The Bafing River (Manding for "black river", French: Rivière Bafing) is the upper course and largest tributary of the Senegal River which runs through Guinea and Mali and is about 350 miles long.

==Course==
The Fouta Djallon in Guinea is the source of the Bafing River, 30 miles north of Mamou. It flows for about 350 miles and converges with the Bakoy River to join the Senegal River in western Africa. The Bafing River is the largest tributary of the Senegal River, and contributes almost half of its total water volume. The Bafing forms part of the international border between Guinea and Mali.

==Irrigation==
Flooding from the Bafing River along the Senegal River had been traditionally relied on as a means of supporting local agriculture. However, a drought in the 1970s necessitated the construction of dams on both the Bafing River and the Senegal River. The Manantali hydroelectric dam, completed in 1987, is located on the Bafing River 90 km upstream of Bafoulabé. It forms the largest artificial lake in Mali, Lake Manantali. The dam retains 11.3 km3 of water which is used to power the turbines during the dry season.
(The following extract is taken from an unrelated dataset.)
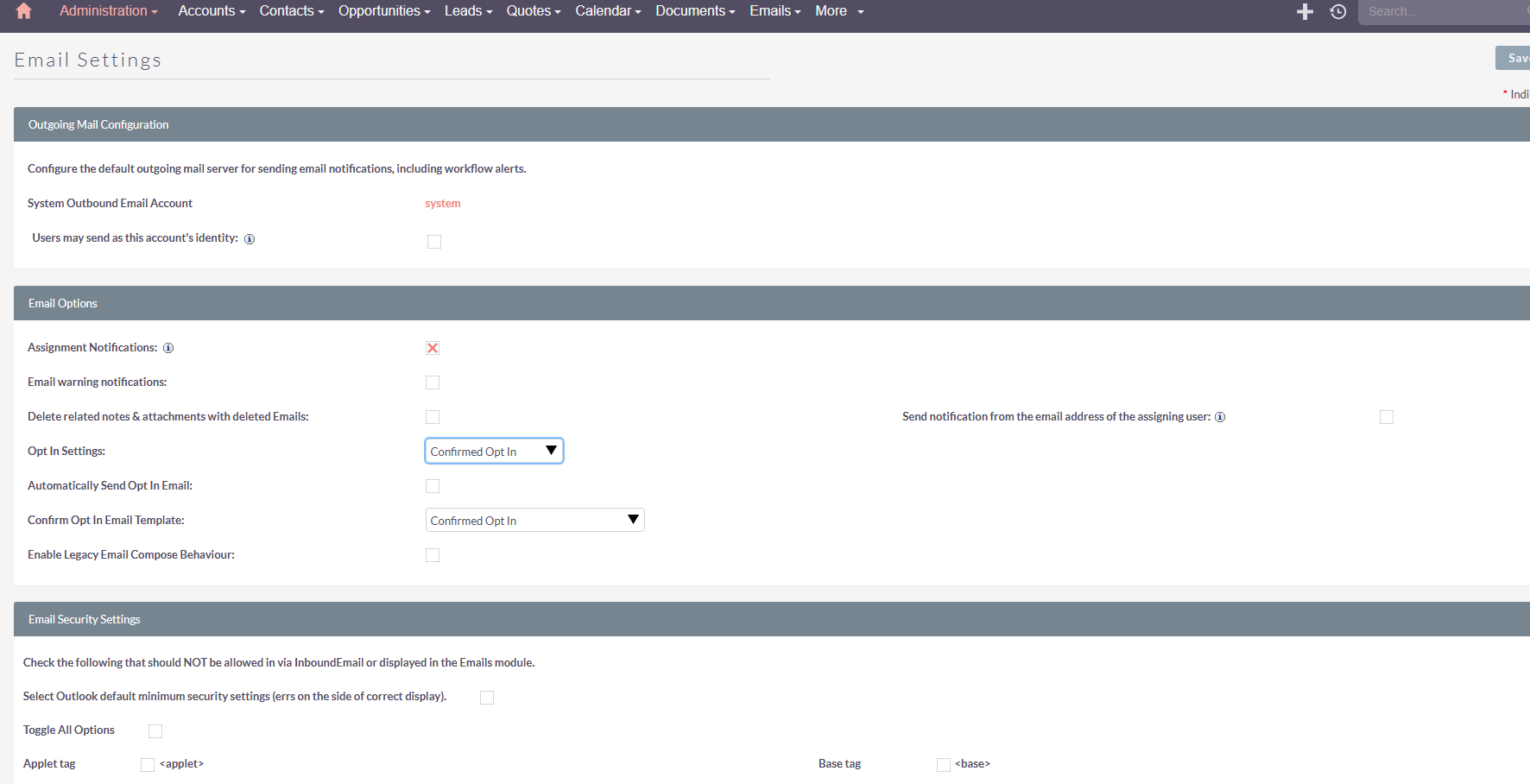
Task: Toggle the Assignment Notifications checkbox
Action: (x=433, y=348)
As a result, the intensity of the maximum flood downstream of the dam has been reduced but during the dry season, a flow of between 150 m3/s and 200 m3/s is maintained.

==Ecology==
There may be a significant chimpanzee population in the area east of the Bafing River. The blue-headed bee-eater (merops muelleri) has also been sighted at the forest on the river south of the Manding Mountains.